Read The Shadow of the Wind Online
Authors: Carlos Ruiz Zafón
The police and Jausa's lawyers were responsible for closing the file on the case, but the nabob Jausa wanted to continue. It was at this point that he met Don Ricardo Aldaya - by then a rich industrialist with a colourful reputation for his womanizing and his leonine temper - who offered to buy the property off him with the intention of knocking it down and reselling it at a healthy profit: the value of land in that area was soaring. Jausa did not agree to sell, but he invited Ricardo Aldaya to visit the house and observe what he called a scientific and spiritual experiment. No one had entered the property since the investigation had ended. What Aldaya witnessed in there left him speechless. Jausa had completely lost his mind. The dark shadow of Marisela's blood still covered the walls. Jausa had summoned an inventor, a pioneer in the technological novelty of the moment, the cinematograph. His name was Fructuos Gelabert, and he'd agreed to Jausa's demands in exchange for funds with which to build a film studio in the Valles region, for he felt sure that, during the twentieth century, moving pictures would supplant organized religion. Apparently Jausa was convinced that the spirit of Marisela had remained in the house. He asserted that he could feel her presence, her voice, her smell, and even her touch in the dark. When they heard these stories, Jausa's servants had immediately fled in search of less stressful employment in the neighbouring Sarria district, where there were plenty more mansions and families incapable of filling up a bucket of water or darning their own socks.
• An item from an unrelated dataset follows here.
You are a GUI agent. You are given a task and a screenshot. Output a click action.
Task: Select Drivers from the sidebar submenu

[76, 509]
Jausa, left on his own, sank further into his obsession with his invisible spectres. He decided that the answer to his woes lay in making the invisible visible. He had already had a chance to see some of the results of the invention of cinematography in New York, and he shared the opinion of the deceased Marisela that the camera swallowed up souls. Following this line of reasoning, he commissioned Fructuos Gelabert to shoot yards and yards of film in the corridors of The Angel of Mist, in search of signs and visions from the other world. Despite the cinematographer's noble efforts, the scientific pursuit of Jausa's phantoms proved futile.
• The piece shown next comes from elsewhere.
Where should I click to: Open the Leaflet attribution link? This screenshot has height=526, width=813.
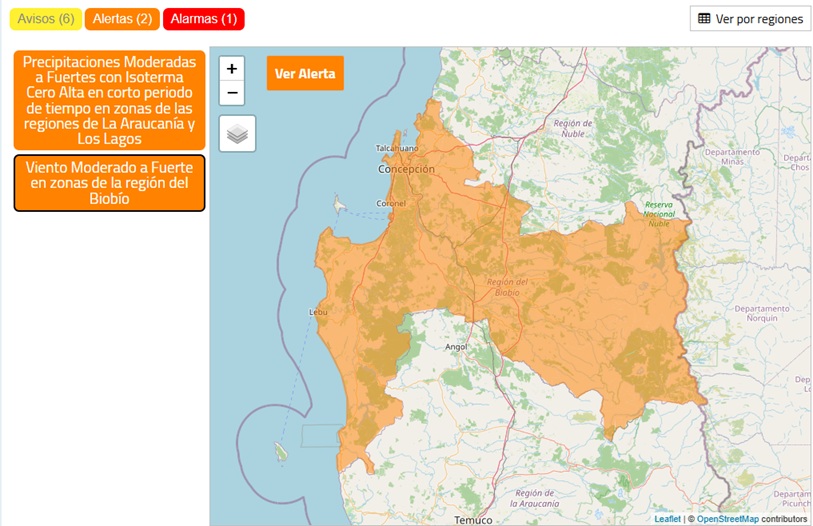[x=667, y=519]
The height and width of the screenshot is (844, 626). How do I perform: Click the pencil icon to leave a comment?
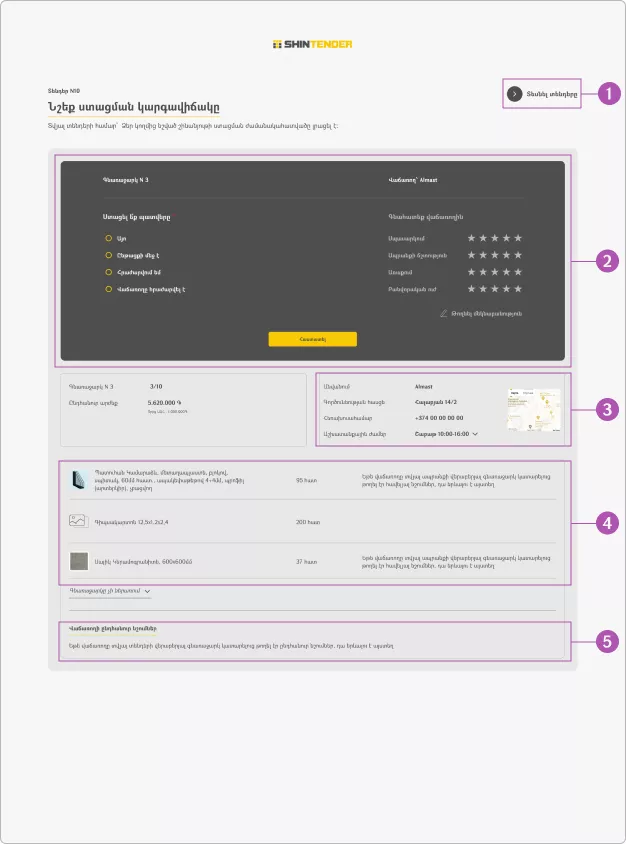(x=443, y=313)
Everything changed when Gelabert announced that he'd received a new type of sensitive film straight from the Thomas Edison factory in Menlo Park, New Jersey. The new stock made it possible to shoot in extremely low light conditions - below candlelight - something unheard of at the time. Then, in circumstances that were never made clear, one of the assistants in Gelabert's laboratory accidentally poured some sparkling Xarelo wine from the Penedes region into the developing tray. As a result of the chemical reaction, strange shapes began to appear on the exposed film. This was the film Jausa wanted to show Don Ricardo Aldaya the night he invited him to his ghostly abode at number 32, Avenida del Tibidabo.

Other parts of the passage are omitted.